IN AN EFFORT to boost employee morale by some 700%, one Waterford company has taken the unprecedented step of banning all excruciating attempts at making small talk while in the office kitchen, WWN can reveal.

An area responsible for a serious amount of foot traffic in the offices of Hanlahan Recruitment Solutions, the office kitchen has become the primary location for awkward and skin crawling small talk, something hated by almost 100% of office workers nationwide.

With staff returning from a bank holiday weekend, MD at Hanlahan Recruitment, Peter Hanlahan, took the courageous decision to ban all small talk in order to save staff from having to ask someone they don’t know, like or care for, all about their boring trip to the beach.

“We knew we had to do something when Sinead from accounts was talking about the jumper she knitted for her cats. No individual should be subjected to that sort of stuff when they’ve just popped in to heat up some soup in the microwave,” explained MD at Hanlahan Recruitment Peter Hanlahan.

The Waterford firm, which employs 17, is not unlike other offices up and down the country which has seen some terrifying instances of small talk being eked out by employees who have had the misfortune of running into one another in the office kitchen or canteen.
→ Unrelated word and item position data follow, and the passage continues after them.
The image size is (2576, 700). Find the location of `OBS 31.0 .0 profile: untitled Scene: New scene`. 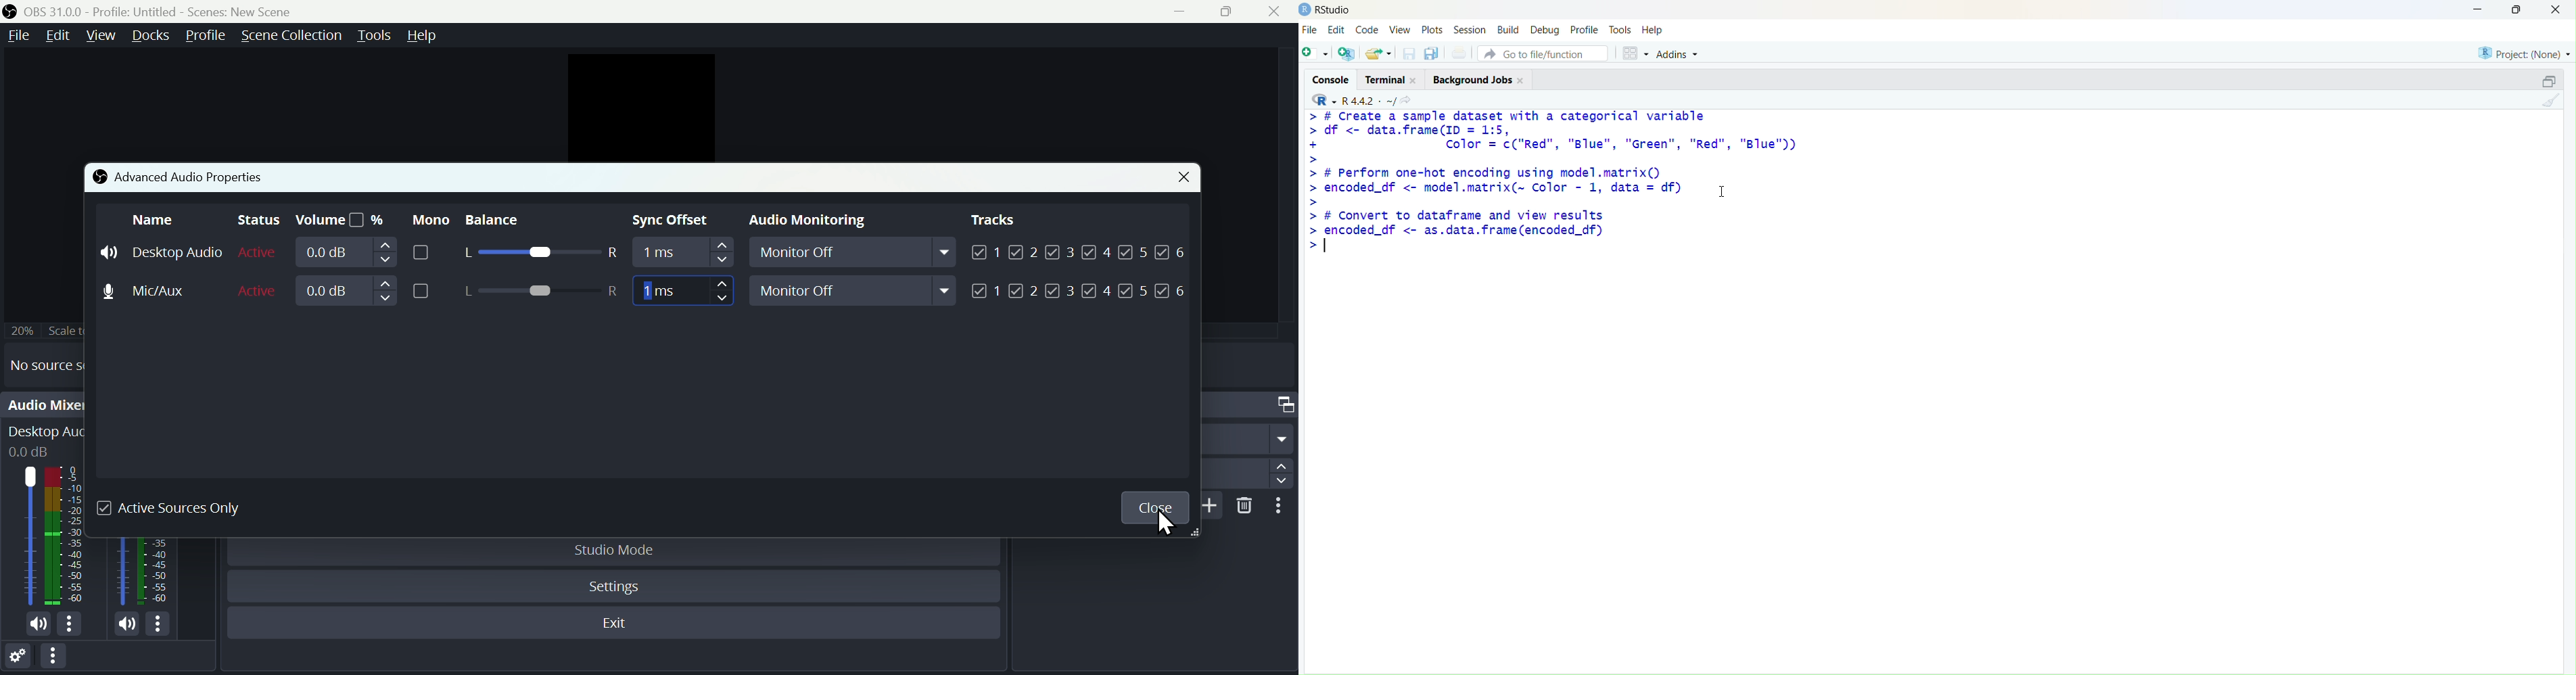

OBS 31.0 .0 profile: untitled Scene: New scene is located at coordinates (170, 11).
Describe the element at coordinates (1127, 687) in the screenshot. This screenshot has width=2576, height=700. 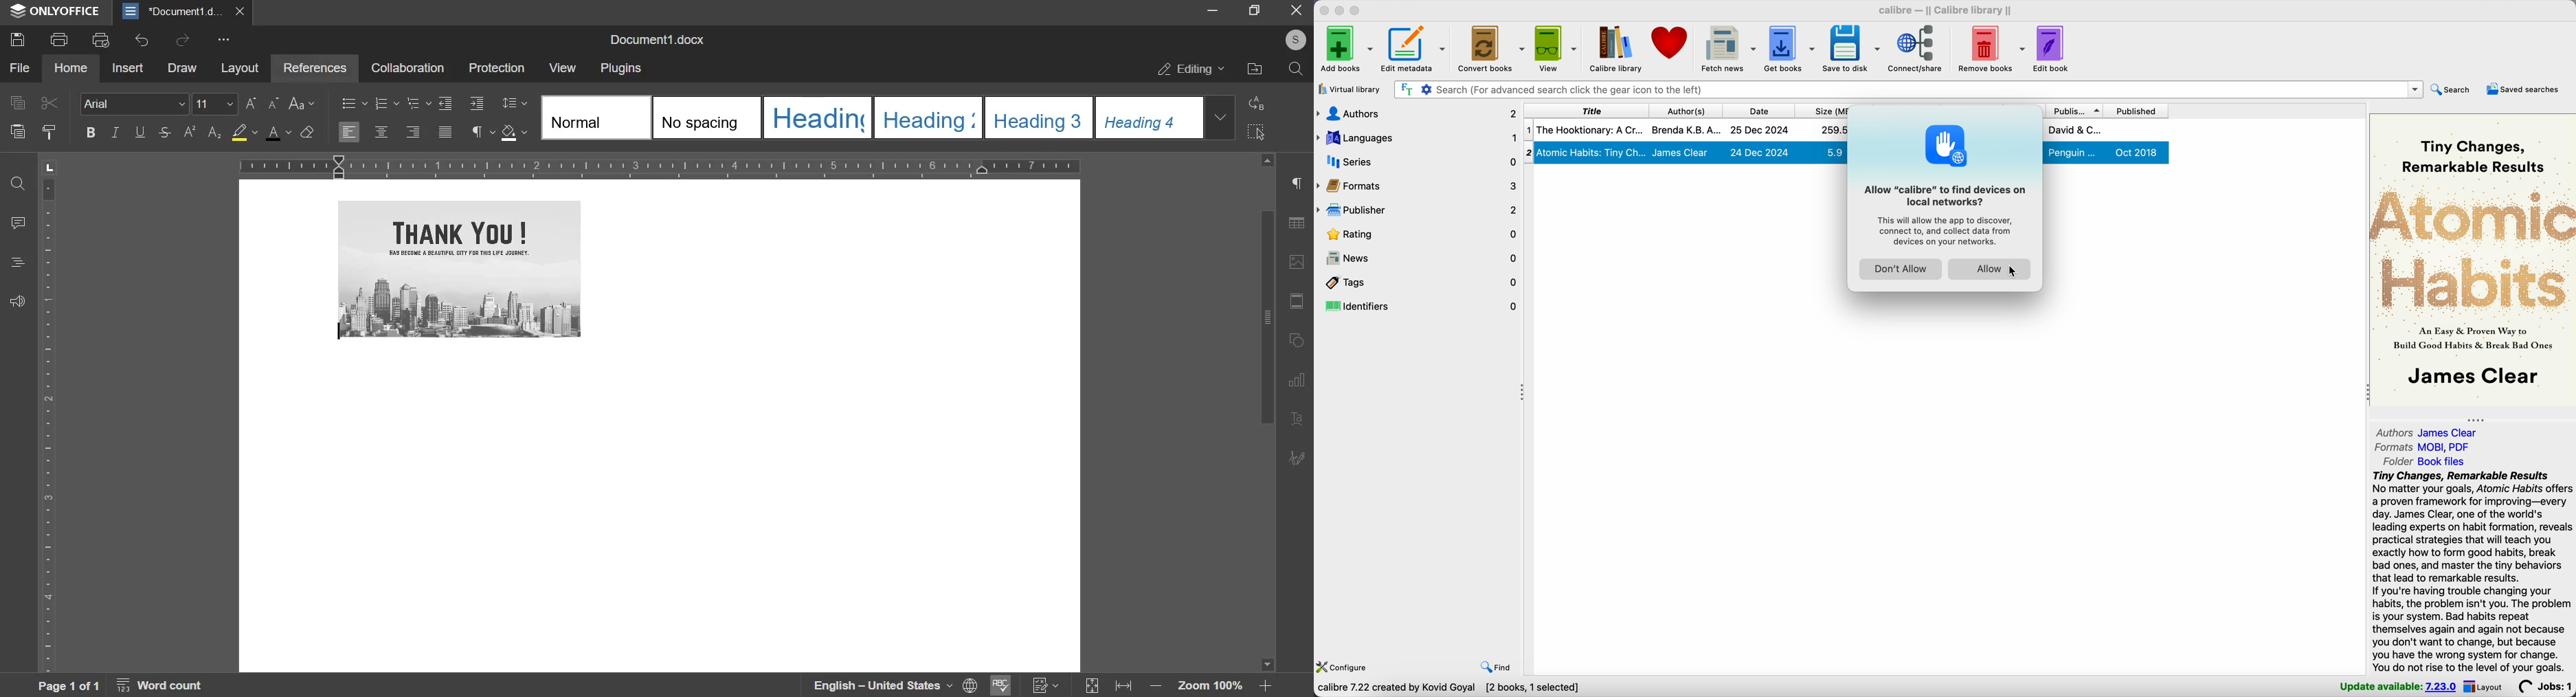
I see `fit` at that location.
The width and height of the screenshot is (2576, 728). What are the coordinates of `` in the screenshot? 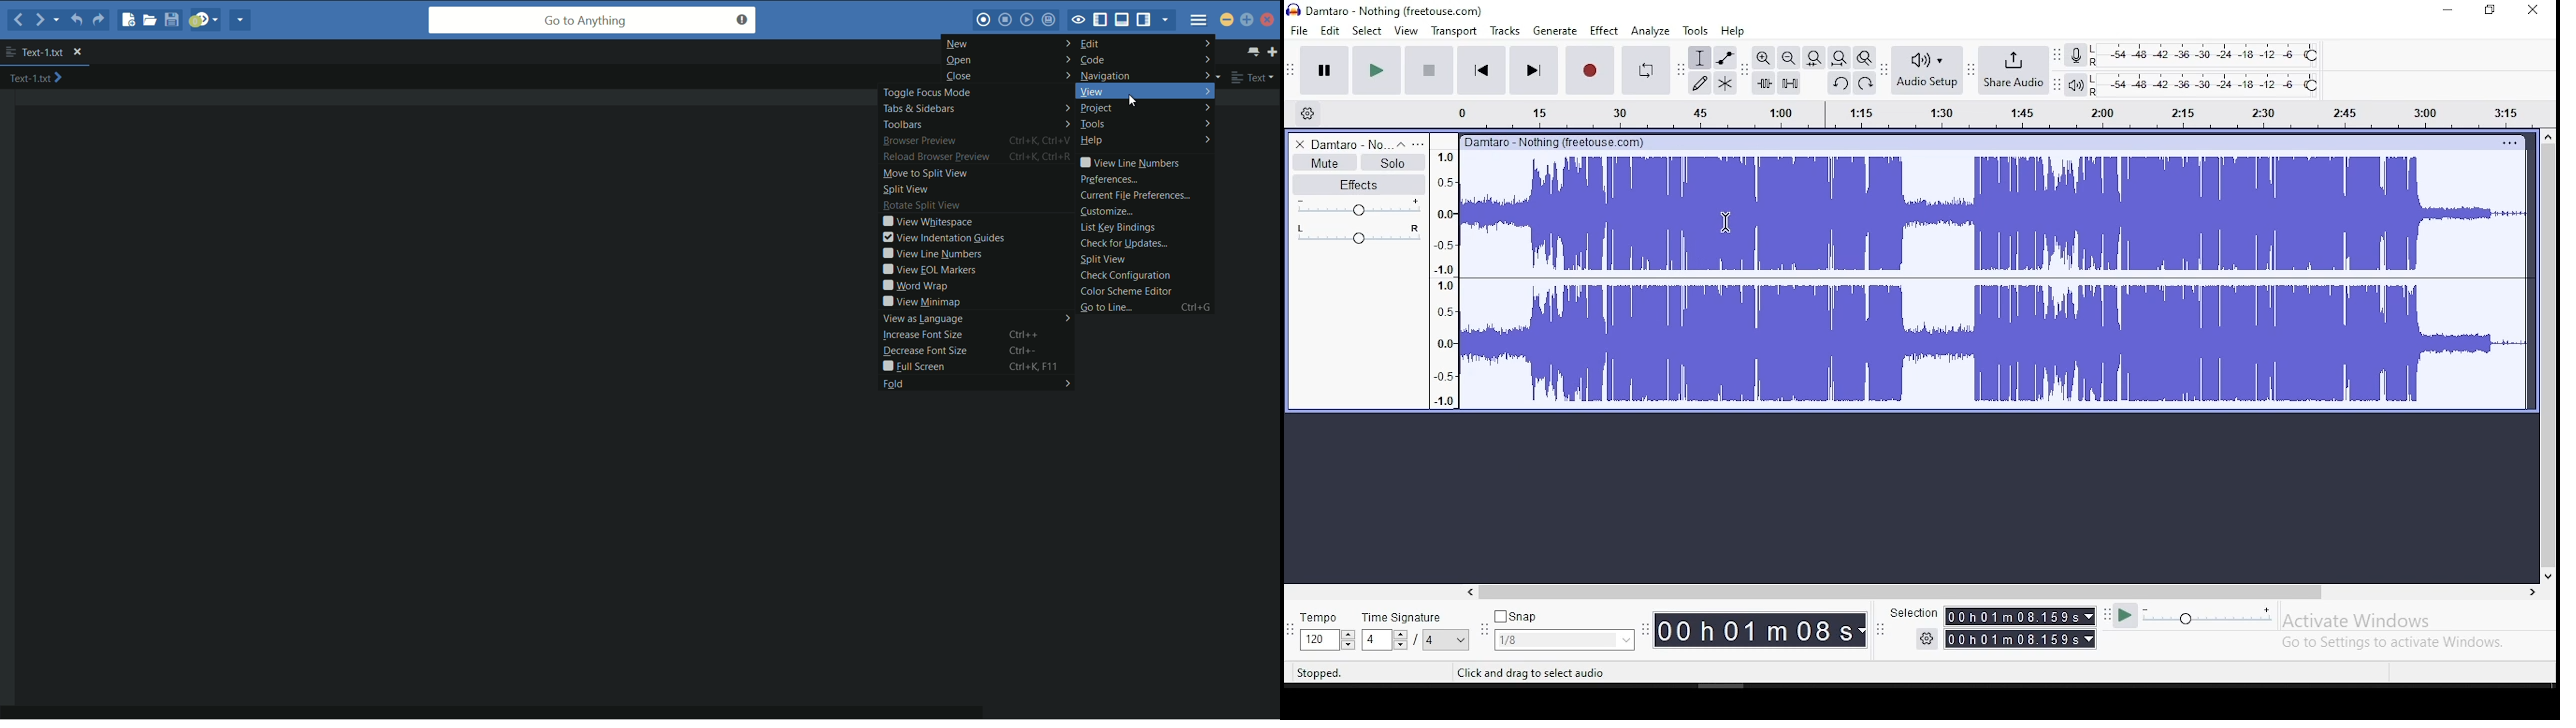 It's located at (1884, 69).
“All the careful trip-to-the-kitchen planning in the world, and you can still bump into Tom from sales, and Christ can he shite on. I’m so thankful I can just keep the head down and not even bother with that half-hearted head nod routine, I sometimes do,” shared one employee, who has had his fill of stories of how one of his coworkers’ kids did something gas.

Hanlahan’s decision will spare his employees from an estimated 4800 hours worth of awkwardly staring at their feet while thinking of something, anything to say to their coworker who is horsing into a Yakult while sitting at the communal kitchen table.